Your objective
Output, word for word, the lines of this listing that fall between the line with "The width and height of the screenshot is (1222, 794)." and the line with "has width=632, height=419.", counting both of those lines, and no others.

Records provided
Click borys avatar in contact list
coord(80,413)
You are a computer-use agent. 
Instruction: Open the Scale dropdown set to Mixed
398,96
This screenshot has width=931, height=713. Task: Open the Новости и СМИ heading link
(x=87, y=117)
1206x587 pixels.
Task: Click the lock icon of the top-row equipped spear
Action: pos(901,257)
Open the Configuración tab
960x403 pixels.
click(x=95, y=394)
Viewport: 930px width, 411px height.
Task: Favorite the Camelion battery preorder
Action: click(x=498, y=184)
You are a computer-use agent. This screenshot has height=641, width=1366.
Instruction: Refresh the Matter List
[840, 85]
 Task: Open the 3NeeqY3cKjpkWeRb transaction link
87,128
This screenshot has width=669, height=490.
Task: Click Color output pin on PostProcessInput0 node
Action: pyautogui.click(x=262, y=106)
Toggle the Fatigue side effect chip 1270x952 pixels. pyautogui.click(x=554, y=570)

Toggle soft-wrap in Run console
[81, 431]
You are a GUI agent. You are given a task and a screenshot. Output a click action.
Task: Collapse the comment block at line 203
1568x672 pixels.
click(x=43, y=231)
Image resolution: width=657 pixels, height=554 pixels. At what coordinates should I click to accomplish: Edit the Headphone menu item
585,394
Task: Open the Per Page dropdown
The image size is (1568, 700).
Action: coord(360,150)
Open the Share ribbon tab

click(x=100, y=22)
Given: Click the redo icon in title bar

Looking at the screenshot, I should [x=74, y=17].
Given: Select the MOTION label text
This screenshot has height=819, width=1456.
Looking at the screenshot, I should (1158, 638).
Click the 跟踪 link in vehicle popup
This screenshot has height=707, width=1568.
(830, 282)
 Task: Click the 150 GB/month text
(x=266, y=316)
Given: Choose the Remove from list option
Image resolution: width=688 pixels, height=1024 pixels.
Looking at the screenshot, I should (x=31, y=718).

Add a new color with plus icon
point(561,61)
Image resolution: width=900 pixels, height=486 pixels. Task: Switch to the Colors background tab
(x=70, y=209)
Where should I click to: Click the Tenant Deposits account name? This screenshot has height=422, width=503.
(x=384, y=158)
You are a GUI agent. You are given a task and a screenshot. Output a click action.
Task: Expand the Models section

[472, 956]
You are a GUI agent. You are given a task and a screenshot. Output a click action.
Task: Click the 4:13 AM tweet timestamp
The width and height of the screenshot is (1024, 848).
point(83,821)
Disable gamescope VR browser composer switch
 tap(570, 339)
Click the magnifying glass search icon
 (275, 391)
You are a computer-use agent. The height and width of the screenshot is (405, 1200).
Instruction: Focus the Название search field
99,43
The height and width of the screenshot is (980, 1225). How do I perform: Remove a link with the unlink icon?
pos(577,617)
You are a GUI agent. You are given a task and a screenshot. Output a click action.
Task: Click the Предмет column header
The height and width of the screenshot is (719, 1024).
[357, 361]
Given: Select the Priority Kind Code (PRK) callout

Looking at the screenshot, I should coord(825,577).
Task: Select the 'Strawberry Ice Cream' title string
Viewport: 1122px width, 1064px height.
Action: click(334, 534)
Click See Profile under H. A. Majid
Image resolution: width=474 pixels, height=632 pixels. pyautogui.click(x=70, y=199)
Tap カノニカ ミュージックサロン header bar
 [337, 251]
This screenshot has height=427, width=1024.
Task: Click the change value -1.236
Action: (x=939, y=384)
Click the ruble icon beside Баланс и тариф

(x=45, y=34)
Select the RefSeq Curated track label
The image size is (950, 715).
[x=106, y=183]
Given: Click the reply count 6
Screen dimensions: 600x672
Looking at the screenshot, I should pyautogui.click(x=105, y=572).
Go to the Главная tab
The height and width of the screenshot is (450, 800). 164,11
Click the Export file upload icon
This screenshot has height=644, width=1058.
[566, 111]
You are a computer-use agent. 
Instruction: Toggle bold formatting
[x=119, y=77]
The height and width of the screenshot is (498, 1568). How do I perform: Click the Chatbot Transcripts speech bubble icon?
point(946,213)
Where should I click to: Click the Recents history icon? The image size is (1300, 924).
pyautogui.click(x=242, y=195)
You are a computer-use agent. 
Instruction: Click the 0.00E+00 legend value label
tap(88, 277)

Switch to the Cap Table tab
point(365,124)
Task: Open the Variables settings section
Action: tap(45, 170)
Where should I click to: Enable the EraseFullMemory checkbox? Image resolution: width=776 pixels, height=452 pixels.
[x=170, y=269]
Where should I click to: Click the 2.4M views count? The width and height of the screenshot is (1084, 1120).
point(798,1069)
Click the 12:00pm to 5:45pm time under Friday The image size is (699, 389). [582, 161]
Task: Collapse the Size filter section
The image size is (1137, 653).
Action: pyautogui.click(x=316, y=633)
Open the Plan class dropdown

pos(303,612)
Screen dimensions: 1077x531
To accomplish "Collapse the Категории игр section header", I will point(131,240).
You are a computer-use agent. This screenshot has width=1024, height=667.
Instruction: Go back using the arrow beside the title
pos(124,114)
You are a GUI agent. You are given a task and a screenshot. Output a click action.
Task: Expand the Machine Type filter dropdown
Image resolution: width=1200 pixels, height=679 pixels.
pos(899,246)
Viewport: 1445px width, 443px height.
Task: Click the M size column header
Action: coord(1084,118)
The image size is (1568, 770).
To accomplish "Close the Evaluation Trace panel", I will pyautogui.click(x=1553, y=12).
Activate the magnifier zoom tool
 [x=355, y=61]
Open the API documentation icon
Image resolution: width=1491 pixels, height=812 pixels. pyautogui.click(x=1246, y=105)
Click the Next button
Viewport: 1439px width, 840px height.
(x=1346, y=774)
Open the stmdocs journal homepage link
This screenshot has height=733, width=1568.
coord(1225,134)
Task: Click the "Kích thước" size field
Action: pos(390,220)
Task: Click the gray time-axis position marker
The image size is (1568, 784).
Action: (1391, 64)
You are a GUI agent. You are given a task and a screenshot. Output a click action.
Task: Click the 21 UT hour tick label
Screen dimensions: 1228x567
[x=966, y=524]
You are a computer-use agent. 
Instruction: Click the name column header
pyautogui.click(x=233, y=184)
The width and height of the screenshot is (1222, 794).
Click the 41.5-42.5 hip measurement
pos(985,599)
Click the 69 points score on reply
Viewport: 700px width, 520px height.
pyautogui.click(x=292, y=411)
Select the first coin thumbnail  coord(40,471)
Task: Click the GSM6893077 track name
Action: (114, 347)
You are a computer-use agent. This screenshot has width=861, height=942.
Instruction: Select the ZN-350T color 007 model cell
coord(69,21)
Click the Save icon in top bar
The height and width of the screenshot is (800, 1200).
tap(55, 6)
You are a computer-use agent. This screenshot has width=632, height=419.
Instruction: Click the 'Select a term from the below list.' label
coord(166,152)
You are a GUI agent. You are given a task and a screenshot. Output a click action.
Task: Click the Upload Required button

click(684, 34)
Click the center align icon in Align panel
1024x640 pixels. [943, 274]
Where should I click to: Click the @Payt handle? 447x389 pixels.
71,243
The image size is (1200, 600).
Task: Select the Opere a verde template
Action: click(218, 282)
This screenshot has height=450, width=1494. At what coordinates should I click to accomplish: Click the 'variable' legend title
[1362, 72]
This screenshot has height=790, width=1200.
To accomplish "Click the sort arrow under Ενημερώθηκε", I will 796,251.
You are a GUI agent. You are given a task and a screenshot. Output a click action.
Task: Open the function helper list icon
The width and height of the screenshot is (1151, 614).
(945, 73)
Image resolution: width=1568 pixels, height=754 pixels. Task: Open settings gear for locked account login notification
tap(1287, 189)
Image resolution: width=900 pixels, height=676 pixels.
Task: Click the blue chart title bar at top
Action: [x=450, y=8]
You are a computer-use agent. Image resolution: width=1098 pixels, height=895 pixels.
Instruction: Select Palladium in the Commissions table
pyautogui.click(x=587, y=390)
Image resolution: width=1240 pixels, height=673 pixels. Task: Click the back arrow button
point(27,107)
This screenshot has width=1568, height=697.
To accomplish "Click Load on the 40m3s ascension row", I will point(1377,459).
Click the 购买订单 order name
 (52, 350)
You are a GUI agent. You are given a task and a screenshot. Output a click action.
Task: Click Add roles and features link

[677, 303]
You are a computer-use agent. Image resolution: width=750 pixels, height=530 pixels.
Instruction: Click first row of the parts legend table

Response to this task
The width and height of the screenshot is (1222, 794).
Click the 41.5-42.5 hip measurement
pos(985,599)
Click the 69 points score on reply
Viewport: 700px width, 520px height.
pyautogui.click(x=292, y=411)
Select the first coin thumbnail  coord(40,471)
Task: Click the GSM6893077 track name
Action: (114, 347)
You are a computer-use agent. This screenshot has width=861, height=942.
Instruction: Select the ZN-350T color 007 model cell
coord(69,21)
Click the Save icon in top bar
The height and width of the screenshot is (800, 1200).
tap(55, 6)
You are a computer-use agent. This screenshot has width=632, height=419.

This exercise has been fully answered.